Exercise aim: Report each line in the items below that contains the word "pixels".
— start —
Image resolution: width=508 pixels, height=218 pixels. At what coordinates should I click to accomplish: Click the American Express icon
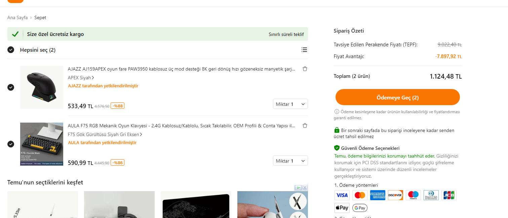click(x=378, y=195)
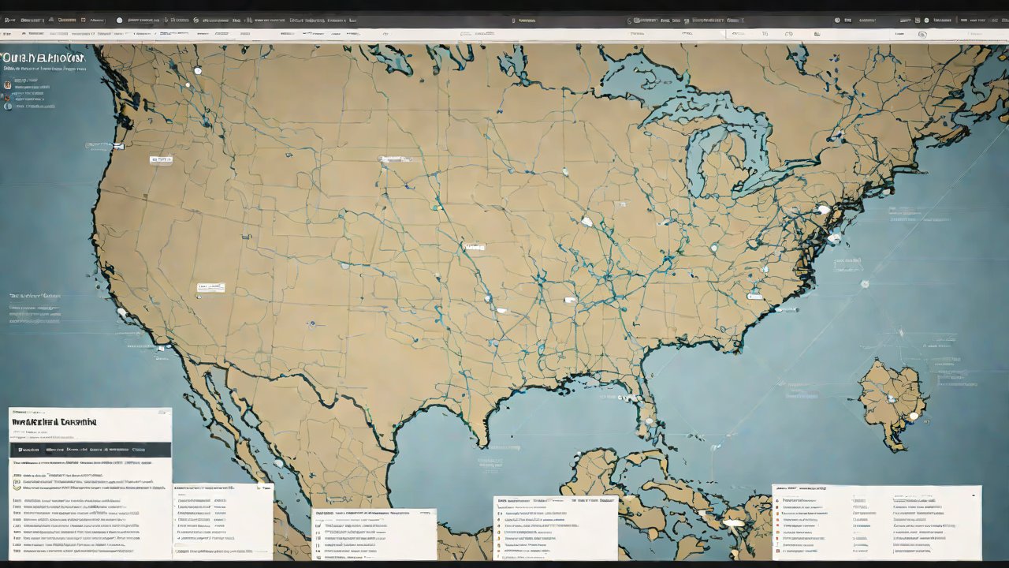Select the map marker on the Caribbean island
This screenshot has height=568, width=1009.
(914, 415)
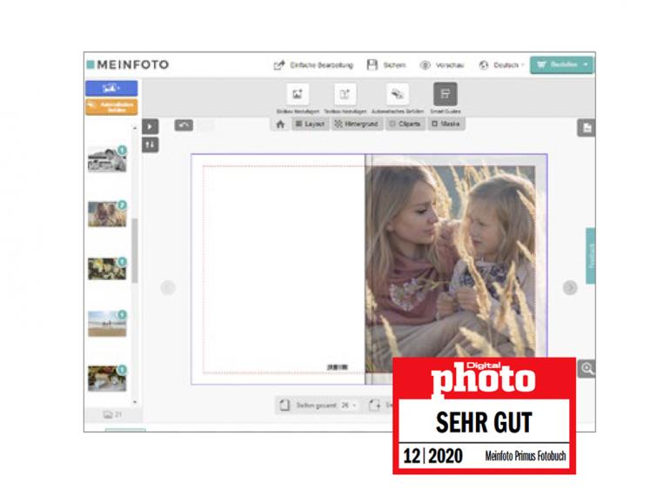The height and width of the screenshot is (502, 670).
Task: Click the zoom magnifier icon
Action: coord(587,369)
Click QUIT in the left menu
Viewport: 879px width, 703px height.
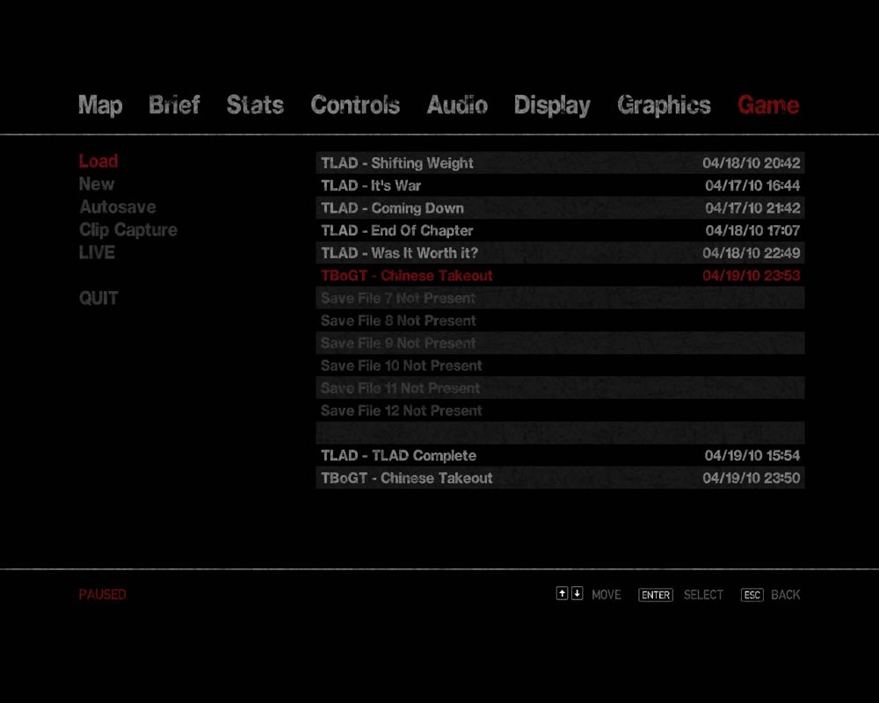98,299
— end —
— start —
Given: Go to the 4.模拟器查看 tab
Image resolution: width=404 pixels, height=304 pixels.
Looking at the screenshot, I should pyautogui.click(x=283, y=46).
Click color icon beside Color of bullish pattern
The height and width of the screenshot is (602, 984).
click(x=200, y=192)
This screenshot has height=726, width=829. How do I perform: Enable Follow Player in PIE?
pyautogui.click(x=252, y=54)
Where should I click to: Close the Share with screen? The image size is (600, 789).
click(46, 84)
— end —
— start —
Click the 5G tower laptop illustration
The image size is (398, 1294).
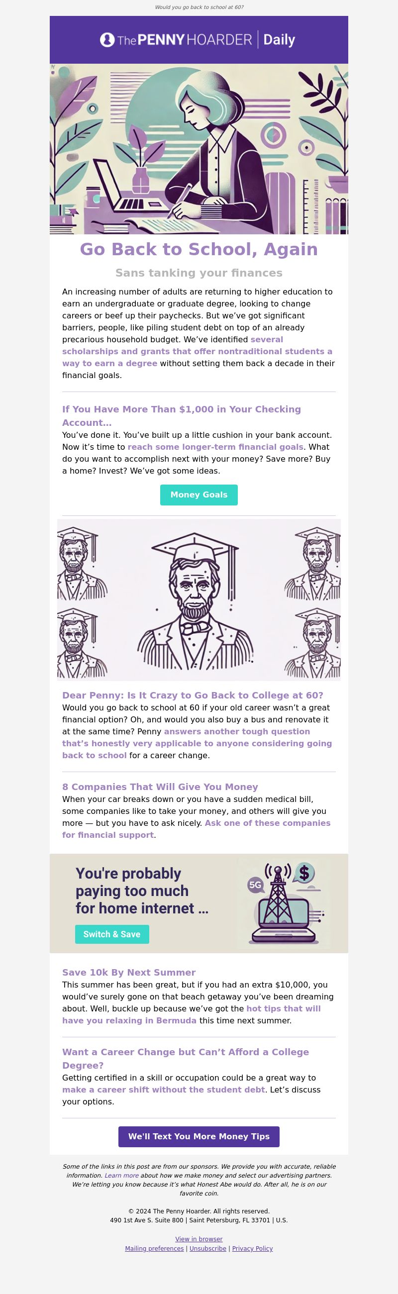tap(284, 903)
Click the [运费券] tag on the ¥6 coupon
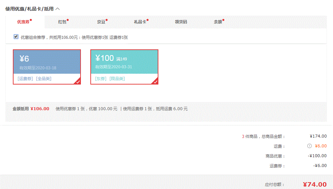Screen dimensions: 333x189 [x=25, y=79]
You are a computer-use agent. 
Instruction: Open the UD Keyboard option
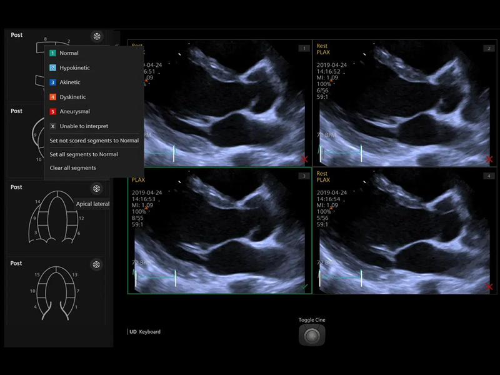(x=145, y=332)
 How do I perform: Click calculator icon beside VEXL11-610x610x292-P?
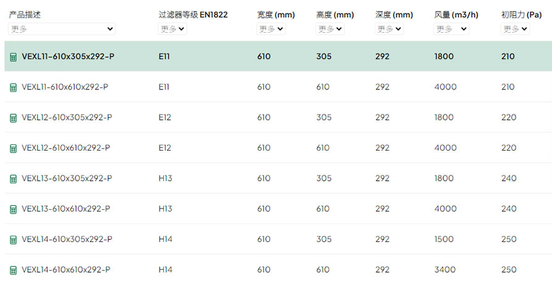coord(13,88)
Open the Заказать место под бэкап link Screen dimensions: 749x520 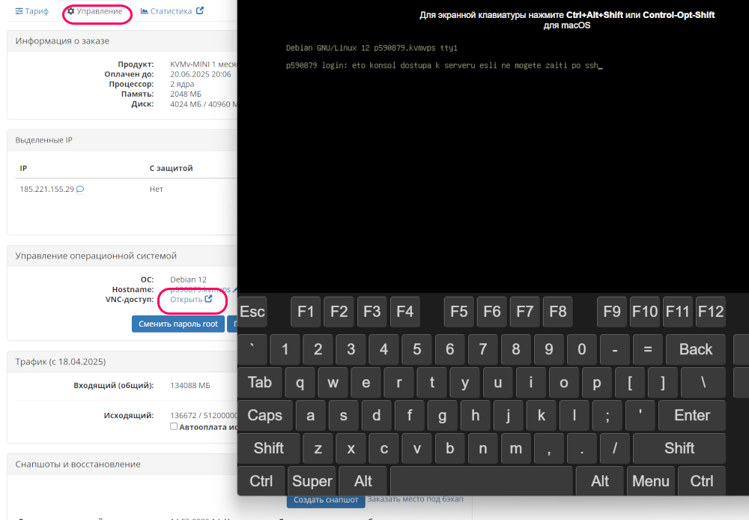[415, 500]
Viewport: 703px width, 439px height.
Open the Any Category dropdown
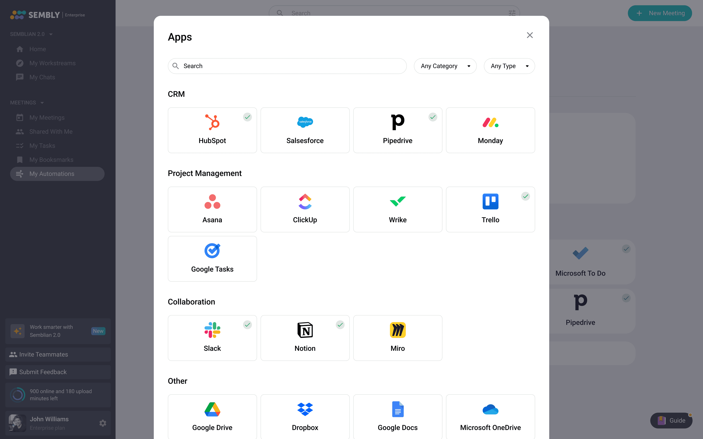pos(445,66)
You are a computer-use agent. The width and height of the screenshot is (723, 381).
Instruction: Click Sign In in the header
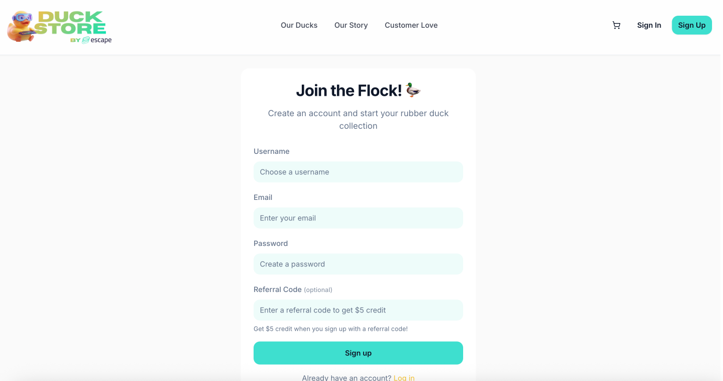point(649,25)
— end —
Exercise result:
Image resolution: width=508 pixels, height=218 pixels. At what coordinates should I click to accomplish: Click the American Express icon
Image resolution: width=404 pixels, height=304 pixels.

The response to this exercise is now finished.